Sexual abuse scandal in the Roman Catholic Diocese of Springfield in Massachusetts
- Coat of arms of the Diocese of Springfield in Massachusetts
- Date: Alleged abuses from mid-20th century; investigations and litigation from the 1990s onward
- Location: Diocese of Springfield in Massachusetts, United States;
- Cause: Sexual abuse by clergy; failures in diocesan oversight and reporting
- Participants: Clergy of the Diocese of Springfield; victims and survivors; diocesan leadership; civil authorities
- Outcome: Criminal investigations; civil lawsuits; financial settlements; implementation of safeguarding policies

= Sexual abuse scandal in the Roman Catholic Diocese of Springfield in Massachusetts =

The sexual abuse scandal in Springfield in Massachusetts diocese is a significant episode in the series of Catholic sex abuse cases in the United States.

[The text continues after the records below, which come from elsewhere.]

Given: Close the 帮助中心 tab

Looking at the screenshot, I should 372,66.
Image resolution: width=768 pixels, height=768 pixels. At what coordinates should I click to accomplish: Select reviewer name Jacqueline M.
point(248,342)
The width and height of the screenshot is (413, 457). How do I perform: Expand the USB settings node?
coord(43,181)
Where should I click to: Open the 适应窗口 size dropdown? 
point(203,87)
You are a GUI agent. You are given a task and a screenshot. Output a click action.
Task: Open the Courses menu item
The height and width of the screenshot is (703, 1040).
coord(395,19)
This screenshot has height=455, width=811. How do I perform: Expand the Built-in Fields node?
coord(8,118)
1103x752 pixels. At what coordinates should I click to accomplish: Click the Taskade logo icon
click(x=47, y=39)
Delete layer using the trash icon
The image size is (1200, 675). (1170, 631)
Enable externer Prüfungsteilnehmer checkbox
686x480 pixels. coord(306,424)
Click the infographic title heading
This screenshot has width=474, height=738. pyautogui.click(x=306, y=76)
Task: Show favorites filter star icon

==Edward Paquette affair==
Although he established the Diocesan Misconduct Commission in response to sexual abuse among the clergy, bishop John Aloysius Marshall accepted Rev. Edward Paquette despite the repeated allegations of child molestation against him. Marshall even said that he was "determined to take the risk of leaving [Paquette] in his present assignment" despite "the demands of...irate parents that 'something be done about this.'"

==Richard R. Lavigne affair==
Richard R. Lavigne was a priest of the Roman Catholic Diocese of Springfield in Massachusetts. Lavigne has been at the center of the Priest Abuse Scandal in the Diocese of Springfield in Massachusetts with about 40 claims of sexual abuse of minors placed against him. The Diocese has paid out large cash settlements to numerous people purported to have been molested by Lavigne. He was removed from ministry by Bishop John A. Marshall in 1991.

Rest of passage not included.